REQUIRED ACTIONS —
1. Reproduce word for word the passage of the article on the WTA and Peng Shuai from "The move puts" up to and including "in the wrong.".
2. According to the article on the WTA and Peng Shuai, how much prize money did the Shenzhen organizers commit to under the WTA's 10-year deal?

SOURCE DOCUMENT —
.....

On Wednesday, 10 days after the International Olympic Committee wrested control of the Peng Shuai file, the Women’s Tennis Association took it back.

The WTA announced that until it is satisfied that Peng’s accusation of sex abuse against a top Communist party official is investigated, it will do no more business in China.

All women’s tournaments that were to be held there in 2022 have been suspended. That includes the WTA Finals, a tournament in Shenzen that acts as a de facto year-end championship.

The move puts the WTA into conflict with the IOC nine weeks before the start of the Beijing Winter Olympics. It is now impossible to believe the WTA is in the right without also believing the IOC was or is in the wrong.

A former world No. 1 doubles player, Peng has become Schrodinger’s athlete. Since accusing a top Chinese official of sex abuse and dropping from public view, she is neither missing nor found. She is both at once.

The IOC’s perspective is that Peng is at home and “doing fine.” It knows that because China arranged for IOC officials, including president Thomas Bach, to talk to her via video link. After that conversation, Bach said Peng “appeared relaxed.” A single still photo of the call was released. It showed Peng beaming into the camera, surrounded by dozens of plush toys.

The WTA’s perspective is that until it hears from her in a neutral venue, Peng is missing. It has added the additional proviso that China must agree to probe Peng’s accusations before normal business relations can resume.

Among other things, that makes this a possible first in global relations – a sports conglomerate assuming the rights, privileges and even the cadence of a nation-state in its dealings with a foreign government.

“Unless China takes the steps we have asked for, we cannot put our players and staff at risk by holding events in China,” WTA president Steve Simon said in a statement. “China’s leaders have left the WTA with no choice.”

The WTA has a 10-year deal to hold its season-ending tournament in Shenzhen, where organizers committed to some US$150-million in prize money and millions more on tennis development in the country. The WTA holds eight other tournaments in the country, as well.

The timing of the move allows the WTA to exert enormous pressure on the people it has the most influence over – other sporting bodies and athletes.

First and foremost, there is the IOC. It vouched for Peng’s safety. The WTA has just slapped Bach & Co. across the face with that assurance.

This puts the IOC in the impossible position of either guaranteeing Peng’s freedom (which it can’t do while she is in China) or admitting that it may have got it wrong (which it can’t do without looking like dupes).

.....

SUPPLIED MATERIAL —

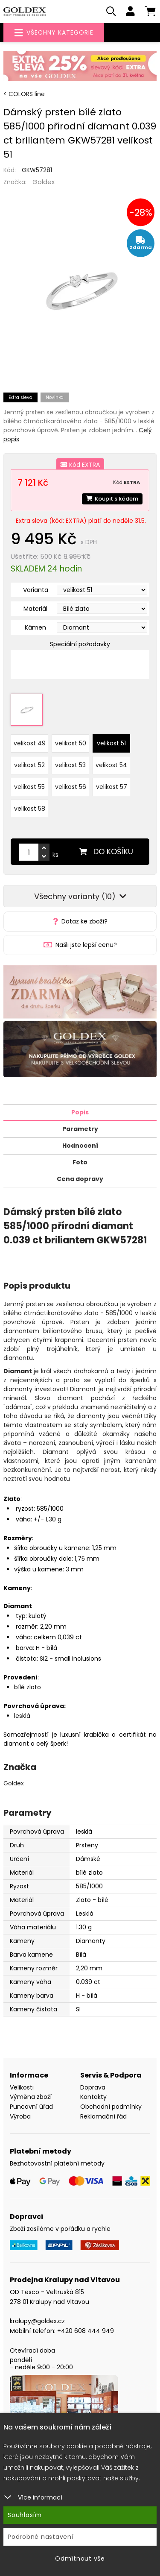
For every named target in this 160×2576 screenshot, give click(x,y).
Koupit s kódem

.....

ANSWERS FOR THE EXERCISE —
1.
The move puts the WTA into conflict with the IOC nine weeks before the start of the Beijing Winter Olympics. It is now impossible to believe the WTA is in the right without also believing the IOC was or is in the wrong.

2. Some US$150 million.